2- Des initiatives intéressantes, mais une vie corporative irrégulière

Les premières années de la corporation furent consacrées à la réflexion sur la façon d’acquérir la propriété Amos et de la mettre en valeur. Des études permettant d’acquérir une meilleure connaissance du site furent réalisées grâce à des subventions publiques ou contributions privées. Entre temps, deux fondations : Conservation de la nature Canada (CNC) et L’Héritage canadien du Québec (HCQ) s’intéressent au devenir du site et en négocient une éventuelle acquisition.

Voici quelques dates-clés de cette période :

  • Mars 1998, premiers contacts de la Corporation (Jules-André Corriveau et Jean-Marc Corriveau) avec les représentants de Conservation de la nature (Joël Bonin) et de L’Héritage canadien du Québec (Arnold Sharp) qui semblent manifester de l’intérêt pour l’acquisition du site de la pointe de Saint-Vallier. La rencontre eut lieu à Drummondville.
  • En mars 1998, le Groupe d’initiatives et de recherches appliquées au milieu (GIRAM), en collaboration avec la Corporation de mise en valeur du Domaine de Murval, fait une demande de subvention à la Fondation de la faune du Québec pour la réalisation d’une étude de caractérisation et d’inventaire du milieu naturel et la réalisation d’un plan d’aménagement et de mise en valeur.
  • D’autres demandes de subventions sont faites (Caisse populaire, Promutuel Bellechasse, municipalité de Saint-Vallier, etc.) afin de réaliser une étude du site sur les plans historique et archéologique. Cette étude a été confiée à l’archéologue Philippe Picard, qui remet son rapport le 18 novembre 1998.
  • Pour sa part, en avril 1998, la municipalité de Saint-Vallier démontre son intérêt pour le site en entreprenant les démarches pour faire déclarer le Domaine site du patrimoine, en vertu des pouvoirs conférés par la Loi sur les biens culturels du Québec.
  • Suite à l’offre d’achat des deux fondations à la famille Amos, la Corporation poursuit le travail en collaboration avec les futurs propriétaires et leur fait part de sa vision de la mise en valeur du site (rencontre au presbytère de Saint-Vallier en juillet 1998).
  • Le 28 septembre 1998, première conférence de presse et première visite officielle du lieu organisée par la Corporation. Sont présents, outre les médias, des représentants politiques : député Claude Lachance, député fédéral Gilbert Normand, maires, conseillers et contributeurs (Caisse populaire, Promutuel Bellechasse).
  • Le 30 janvier 1999, l’option d’achat se concrétise (montant en argent et reçu pour don) et le site devient une propriété partagée entre les deux fondations.
  • En mars 1999, l’étude de caractérisation du milieu naturel est complétée et donne une bonne idée des potentiels du site.
  • En mai 2000, le site accueille son premier groupe de visiteurs : le Club des ornithologues de Montmagny.

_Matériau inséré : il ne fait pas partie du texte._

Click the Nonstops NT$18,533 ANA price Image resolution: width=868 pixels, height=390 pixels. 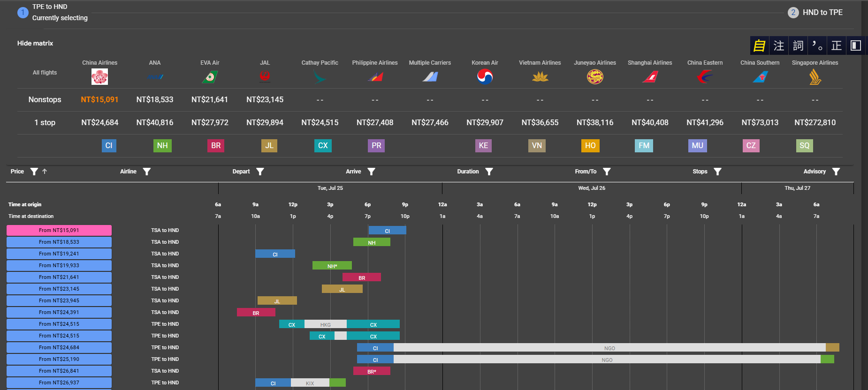[155, 99]
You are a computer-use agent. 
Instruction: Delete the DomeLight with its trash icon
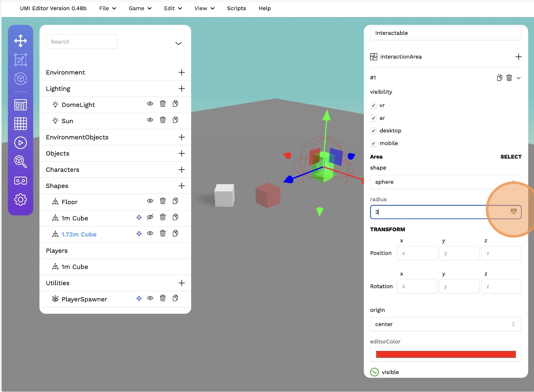[x=163, y=104]
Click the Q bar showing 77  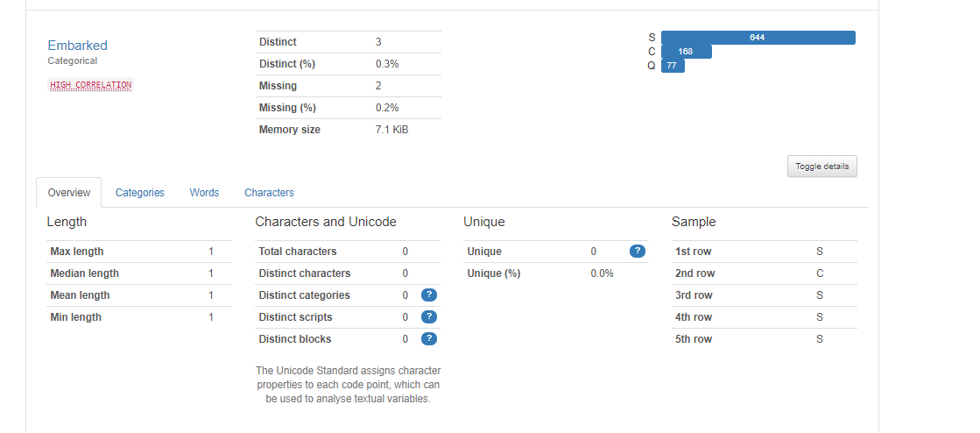(x=673, y=66)
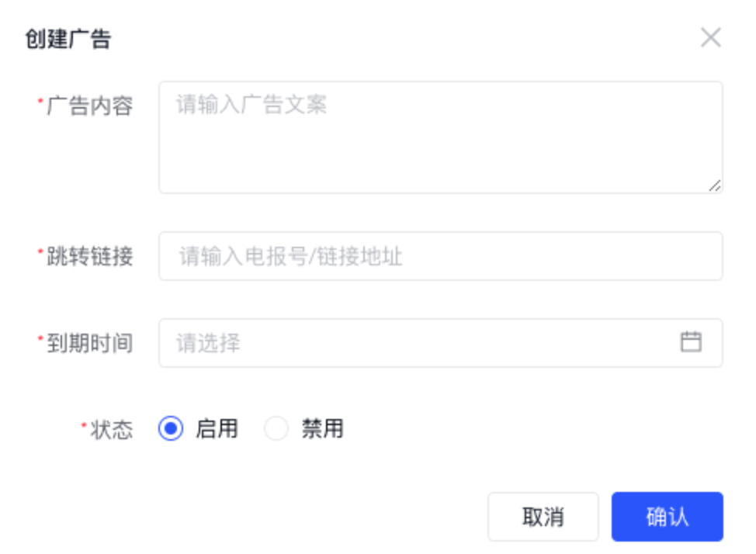Click the red asterisk beside 状态
Image resolution: width=756 pixels, height=554 pixels.
coord(84,425)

3- Un fonctionnement plus structuré à partir de 2002

Entre 1996 et 2002, la Corporation, dirigée par Jules-André Corriveau, a connu un fonctionnement irrégulier en terme de réunions du conseil d’administration provisoire. De plus, les résidants permanents de Saint-Vallier étaient moins impliqués, donc se sentaient moins concernés. Il faut reconnaître les efforts de Jules-André Corriveau pour maintenir une certaine vie à la Corporation, mais à ce moment aucune liste systématique des membres n’était dressée, aucune assemblée générale n’a eu lieu et les réunions du C.A. étaient sporadiques; celles-ci se déroulaient parfois à l’UQAM pour faciliter la participation de Robert Amos et d’Anita Caron. Cependant, le GIRAM dont Jules-André était membre du C.A. (1996 à 2000) a permis, en cette période embryonnaire, de réaliser des études fondamentales pour l’avenir et la mise en valeur du Domaine.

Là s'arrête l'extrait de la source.